WHAT IS REQUIRED> Go through the records and filter out every line lacking the word "agent"; copy the lines that remain.

═════ TASK INPUT

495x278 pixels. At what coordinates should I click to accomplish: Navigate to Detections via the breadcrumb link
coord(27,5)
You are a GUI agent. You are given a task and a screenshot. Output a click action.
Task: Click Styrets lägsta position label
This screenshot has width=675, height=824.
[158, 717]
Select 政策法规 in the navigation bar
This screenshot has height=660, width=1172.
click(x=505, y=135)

══════════
═════ TASK INPUT

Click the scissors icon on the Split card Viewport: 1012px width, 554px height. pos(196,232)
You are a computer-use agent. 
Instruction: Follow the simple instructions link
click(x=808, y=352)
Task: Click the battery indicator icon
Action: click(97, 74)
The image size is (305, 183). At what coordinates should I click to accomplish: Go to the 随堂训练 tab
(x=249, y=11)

══════════

YOUR RESPONSE>
You are a GUI agent. You are given a task and a screenshot. Output a click action.
You are a computer-use agent. 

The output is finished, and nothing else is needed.